I can barely get through a conversation without talking about AI.
Whether it’s someone talking about it with an almost religious fanaticism or simply just using it for task planning and questions, AI’s reach feels ubiquitous.
And while that’s certainly my impression here at BU, AI has varying levels of popularity, especially when looking at the gender divide.

In a 2025 preprint paper titled “Global Evidence on Gender Gaps and Generative AI,” Nicholas Otis and Solene Delecourt of University of California, Berkeley, Katelyn Cranney of Stanford and Rembrand Koning of Harvard Business School investigate the gender gap in AI usage both through a meta analysis of aggregated observational studies and their own experimental study.
The authors found women are roughly 20% less likely than men to use AI, a gap they say “is not merely the result of gendered survey response bias.” The authors also report that “even when opportunities to access generative AI were equalized, the gender gap in generative AI use persists.”
I’ll reiterate: even when controlling for equal access to technology, we still have lower rates of usage from women.
Koning says in a discussion with the Harvard Business School magazine this phenomenon may be a result of how women fear they are perceived by AI.
“Women face greater penalties in being judged as not having expertise in different fields,” he said. “They might be worried that someone would think [that] even though they got the answer right, they ‘cheated’ by using ChatGPT.”
Considering historic stereotypes regarding women’s diminished capabilities, leadership skills and overall intelligence, the need to prove competency and shirk the short cut of AI is another barrier that men might not have to face.
The AI gender gap can lead to pernicious ramifications. For instance, AI has the potential to boost productivity. But without equal adoption, we see an imbalance of productivity gains skewed towards men. This worsens the existing gender inequality by reinforcing beliefs that men are superior to women in the workforce, according to the preprint paper.
Furthermore, machine learning and AI models work by taking in user input and improving its responses based on the feedback, according to an article from The Wall Street Journal.
Thus, as stated in “Global Evidence on Gender Gaps and Generative AI,” AI models with a disproportionate amount of male input — or input that generally doesn’t reflect the true makeup of society — will simply amplify biases.
Generative AI users also report that there is a difference in companies’ promotion of AI tools between employees of different genders. Deloitte reports in 2024 that 49% of women users say their company invests in training employees on using generative AI as compared to 79% of men.
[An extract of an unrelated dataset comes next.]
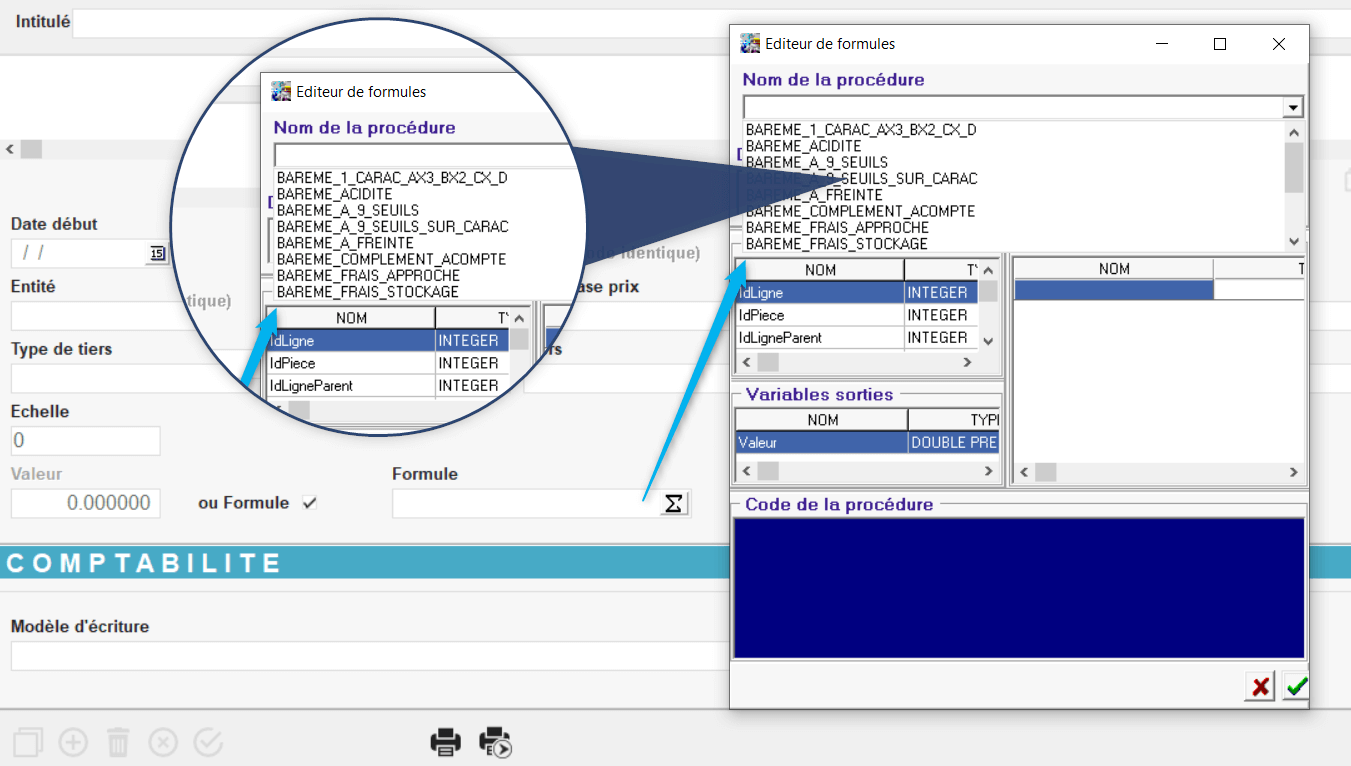
Task: Click the greyed duplicate record icon
Action: (x=28, y=742)
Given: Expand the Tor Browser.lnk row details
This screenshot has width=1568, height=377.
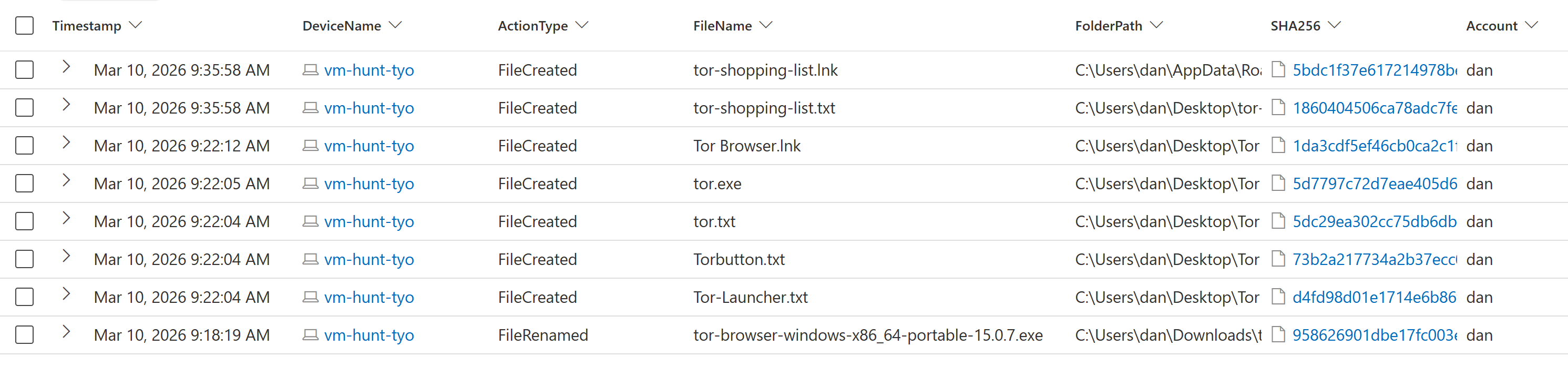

Out of the 18 studies observed in the Otis, Delecourt, Cranney and Konning paper, there is only one that demonstrates an approximately equal usage of generative AI. It’s from a Boston Consulting Group study of tech employees, where there was actually a 3% increase in female usage over men.
But this makes sense: of course the numbers are going to look more equal in a technological industry where everyone presumably has a similar education and, more importantly, is similarly excited to adopt new technologies.
We’ve essentially controlled for societal gender bias by leveling the playing field in terms of background experience and attitude towards technology.
Now we just need to do that everywhere.
AI is the future. While I don’t believe in the usage of AI for every task — and I strongly believe that we need more rigorous ethical guidelines on its worldwide implementation — it would be naive to suggest that the increase in AI and machine learning hasn’t led to powerful advances in fields like medicine and computer science.
We’ve already seen AI becoming more and more integrated into everyday life — looking at you, Google AI overview — and that will only continue.
Of course, this research suggests that we need to improve the rates of women in tech. But we also need companies to step up and equally train their employees in AI methods. We need universities to do their part by teaching fair and equitable ways across majors to implement AI.
We can’t shirk it altogether and avoid the inevitably of this new technology.